EXERCISE GOAL
Rewrite every one of the entries below, changing each "The image size is" to "The picture measures" and leaving everything else the same. Leave the pictures out.

[Rows of pointing data]
· · · ·

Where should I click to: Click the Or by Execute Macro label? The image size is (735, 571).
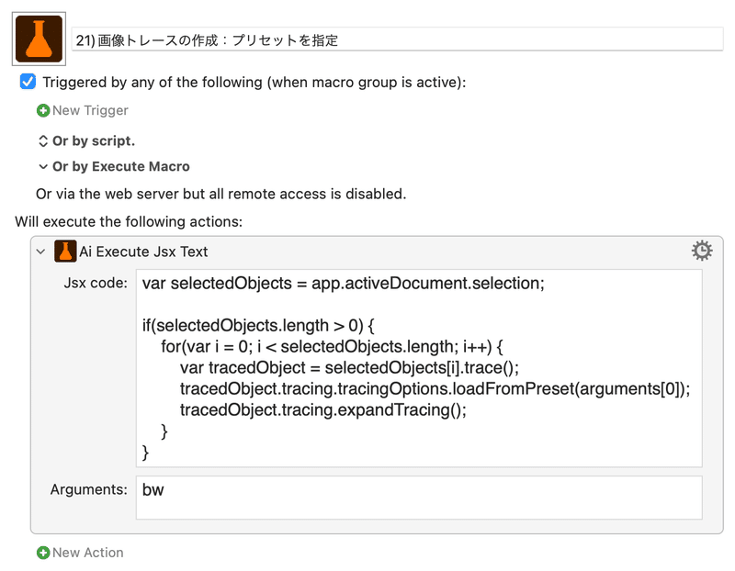point(121,167)
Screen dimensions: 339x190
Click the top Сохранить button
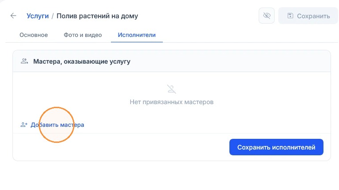(x=308, y=16)
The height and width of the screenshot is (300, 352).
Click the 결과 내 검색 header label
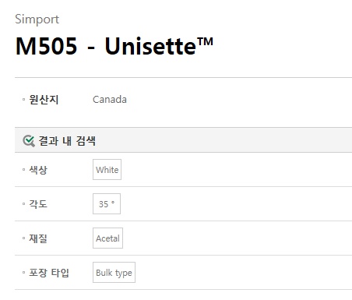(67, 141)
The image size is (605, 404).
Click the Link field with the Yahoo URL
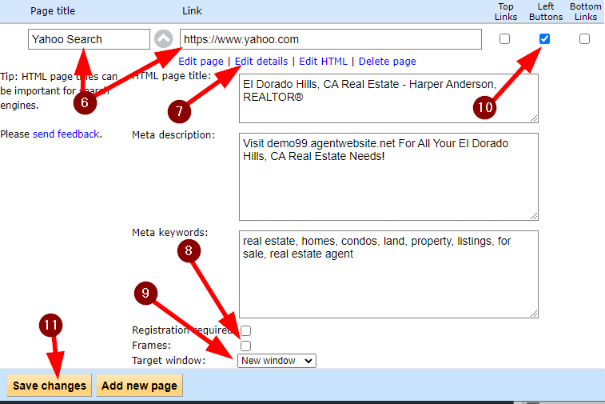330,39
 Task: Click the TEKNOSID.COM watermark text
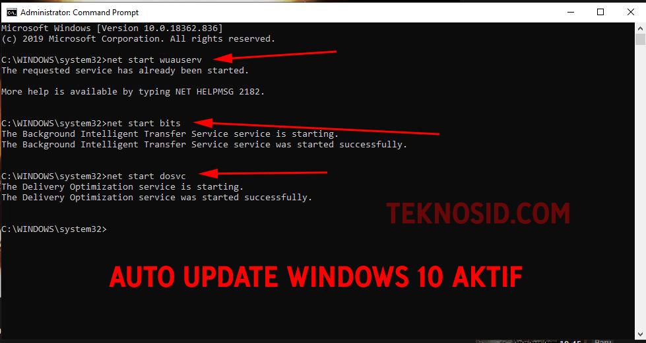click(x=478, y=213)
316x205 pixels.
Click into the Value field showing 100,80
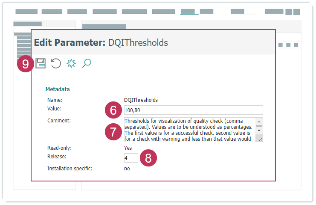[193, 110]
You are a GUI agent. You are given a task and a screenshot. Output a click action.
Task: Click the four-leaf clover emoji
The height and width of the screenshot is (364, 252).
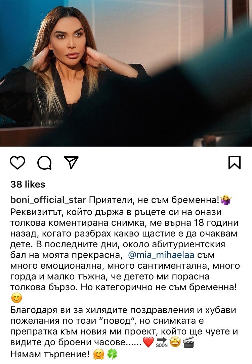click(112, 354)
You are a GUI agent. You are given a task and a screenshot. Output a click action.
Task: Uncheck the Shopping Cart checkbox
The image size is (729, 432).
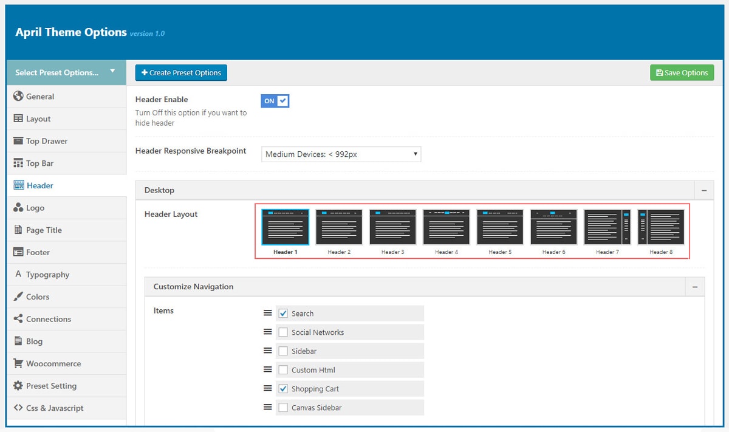(283, 389)
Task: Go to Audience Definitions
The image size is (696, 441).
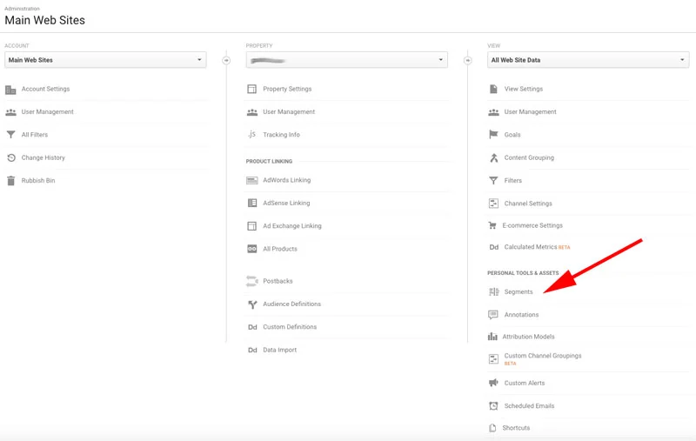Action: click(x=291, y=304)
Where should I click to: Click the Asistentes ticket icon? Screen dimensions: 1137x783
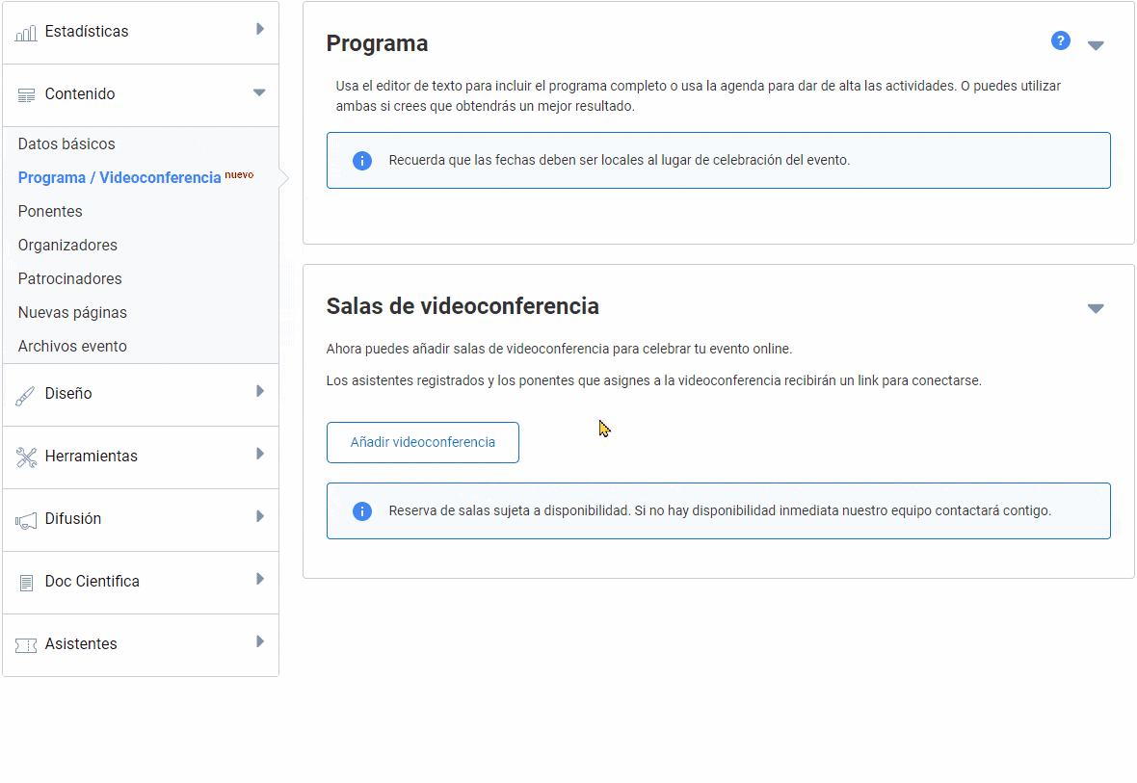26,645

· · · ·

EXERCISE ANSWER
Where should I click to: Click the Or by Execute Macro label? The picture measures (735, 571).
point(121,167)
Screen dimensions: 339x190
Click the top Сохранить button
(x=308, y=16)
The height and width of the screenshot is (300, 352).
Click the 결과 내 검색 header label
(67, 141)
The picture measures (605, 404).
Click the Link field with the Yahoo URL
330,39
 Task: Click the TEKNOSID.COM watermark text
click(x=478, y=213)
316x205 pixels.
Click into the Value field showing 100,80
[193, 110]
You are a GUI agent. You are given a task and a screenshot. Output a click action.
Task: Click the four-leaf clover emoji
The height and width of the screenshot is (364, 252).
click(112, 354)
You are a GUI agent. You are given a task and a screenshot. Output a click action.
Task: Uncheck the Shopping Cart checkbox
The picture measures (729, 432).
(283, 389)
Task: Go to Audience Definitions
The picture measures (696, 441).
Action: click(x=291, y=304)
Where should I click to: Click the Asistentes ticket icon? Screen dimensions: 1137x783
26,645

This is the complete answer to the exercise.